(What is being asked) Which lines in the items below contain the word "beside"? Return each of those lines in full.

(Input for this task)
-.-.-
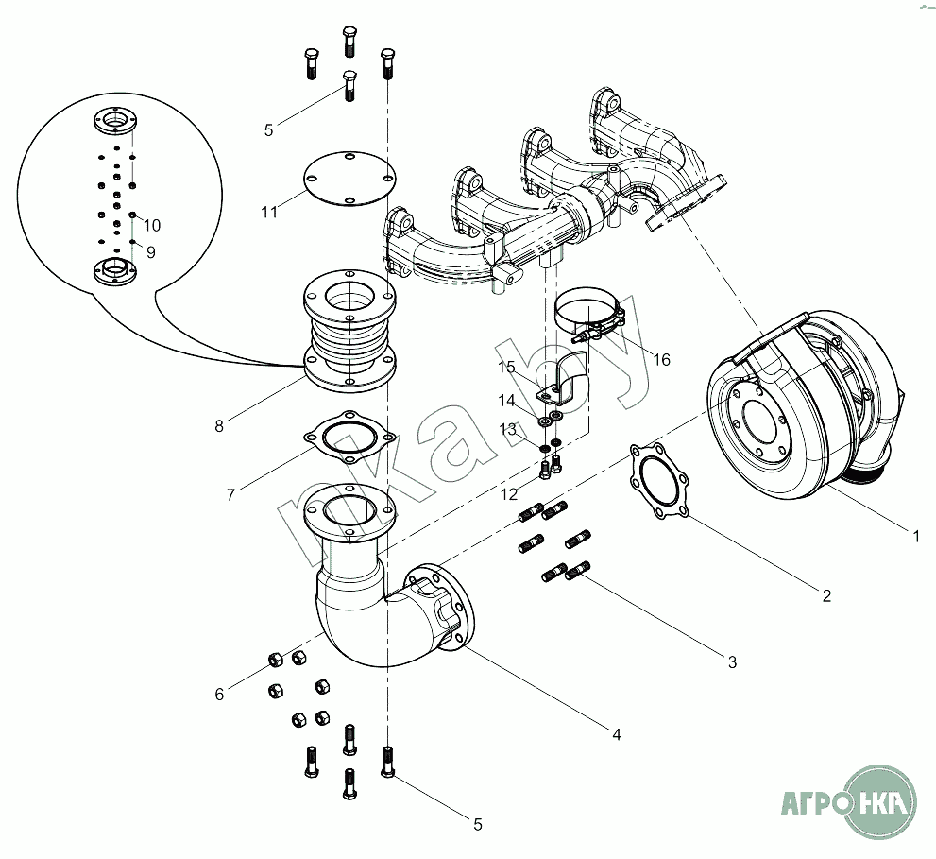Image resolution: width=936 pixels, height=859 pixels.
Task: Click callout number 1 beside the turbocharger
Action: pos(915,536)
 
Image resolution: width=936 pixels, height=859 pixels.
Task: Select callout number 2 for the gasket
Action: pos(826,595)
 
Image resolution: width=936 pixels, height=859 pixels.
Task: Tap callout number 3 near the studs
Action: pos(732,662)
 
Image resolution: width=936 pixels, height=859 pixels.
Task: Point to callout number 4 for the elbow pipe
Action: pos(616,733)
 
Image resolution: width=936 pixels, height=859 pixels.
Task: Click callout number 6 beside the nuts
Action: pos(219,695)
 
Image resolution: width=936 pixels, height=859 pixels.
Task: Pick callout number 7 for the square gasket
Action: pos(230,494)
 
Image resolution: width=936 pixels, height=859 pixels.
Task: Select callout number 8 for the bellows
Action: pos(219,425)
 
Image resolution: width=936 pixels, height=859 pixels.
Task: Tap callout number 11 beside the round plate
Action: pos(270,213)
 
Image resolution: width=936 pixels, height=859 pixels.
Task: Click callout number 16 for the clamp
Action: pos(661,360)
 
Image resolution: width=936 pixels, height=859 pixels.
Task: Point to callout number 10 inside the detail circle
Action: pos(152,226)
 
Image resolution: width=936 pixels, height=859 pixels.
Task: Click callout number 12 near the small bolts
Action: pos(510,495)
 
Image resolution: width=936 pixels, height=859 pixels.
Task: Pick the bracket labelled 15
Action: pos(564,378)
-.-.-
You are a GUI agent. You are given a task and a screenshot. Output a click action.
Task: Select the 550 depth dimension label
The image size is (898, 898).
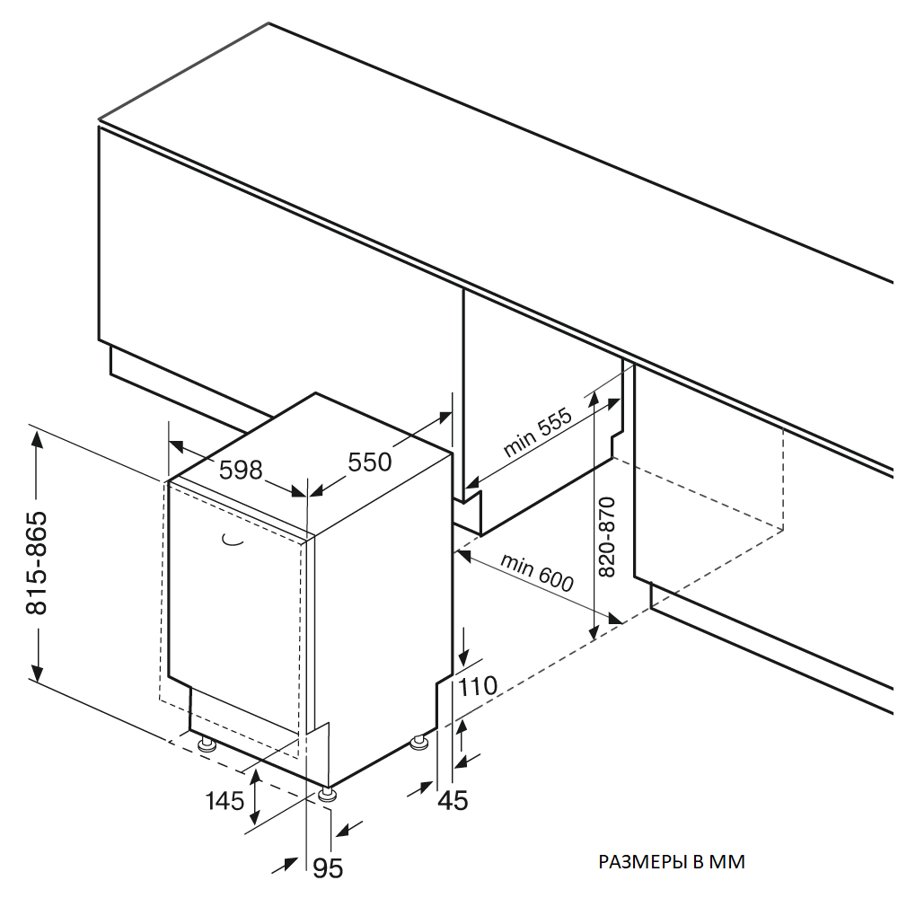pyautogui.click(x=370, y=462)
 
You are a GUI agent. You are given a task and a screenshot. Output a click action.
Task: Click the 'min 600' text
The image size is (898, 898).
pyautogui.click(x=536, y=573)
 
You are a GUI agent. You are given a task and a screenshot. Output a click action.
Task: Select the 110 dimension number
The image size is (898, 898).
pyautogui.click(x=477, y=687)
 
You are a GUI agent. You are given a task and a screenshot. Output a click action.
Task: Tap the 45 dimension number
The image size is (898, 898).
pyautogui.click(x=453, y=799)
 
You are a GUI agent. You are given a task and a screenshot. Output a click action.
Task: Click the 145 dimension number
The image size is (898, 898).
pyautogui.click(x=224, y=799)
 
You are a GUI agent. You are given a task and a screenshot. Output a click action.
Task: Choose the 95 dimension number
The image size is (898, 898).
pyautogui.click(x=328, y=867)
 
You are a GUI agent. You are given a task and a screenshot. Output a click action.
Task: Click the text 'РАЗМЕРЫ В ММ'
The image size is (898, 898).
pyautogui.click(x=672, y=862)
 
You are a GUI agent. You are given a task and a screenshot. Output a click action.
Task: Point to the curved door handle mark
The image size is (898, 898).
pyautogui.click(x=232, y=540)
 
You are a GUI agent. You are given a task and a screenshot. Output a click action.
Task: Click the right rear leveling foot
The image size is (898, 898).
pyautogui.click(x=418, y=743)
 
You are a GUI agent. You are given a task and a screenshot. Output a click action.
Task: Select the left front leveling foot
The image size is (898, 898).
-.-.-
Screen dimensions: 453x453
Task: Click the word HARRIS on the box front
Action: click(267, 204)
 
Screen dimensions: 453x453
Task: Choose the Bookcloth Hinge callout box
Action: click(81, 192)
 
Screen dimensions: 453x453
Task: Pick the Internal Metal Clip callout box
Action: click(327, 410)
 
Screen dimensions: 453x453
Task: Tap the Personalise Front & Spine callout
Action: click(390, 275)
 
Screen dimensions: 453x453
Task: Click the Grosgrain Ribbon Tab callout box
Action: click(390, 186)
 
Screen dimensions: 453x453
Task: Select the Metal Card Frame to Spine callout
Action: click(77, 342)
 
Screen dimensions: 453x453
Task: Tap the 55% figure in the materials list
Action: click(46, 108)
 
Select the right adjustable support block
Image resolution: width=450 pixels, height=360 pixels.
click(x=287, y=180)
-.-.-
(Written answer)
Task: Click callout number 1 beside the turbocharger
Task: Click callout number 6 beside the nuts
Task: Tap callout number 11 beside the round plate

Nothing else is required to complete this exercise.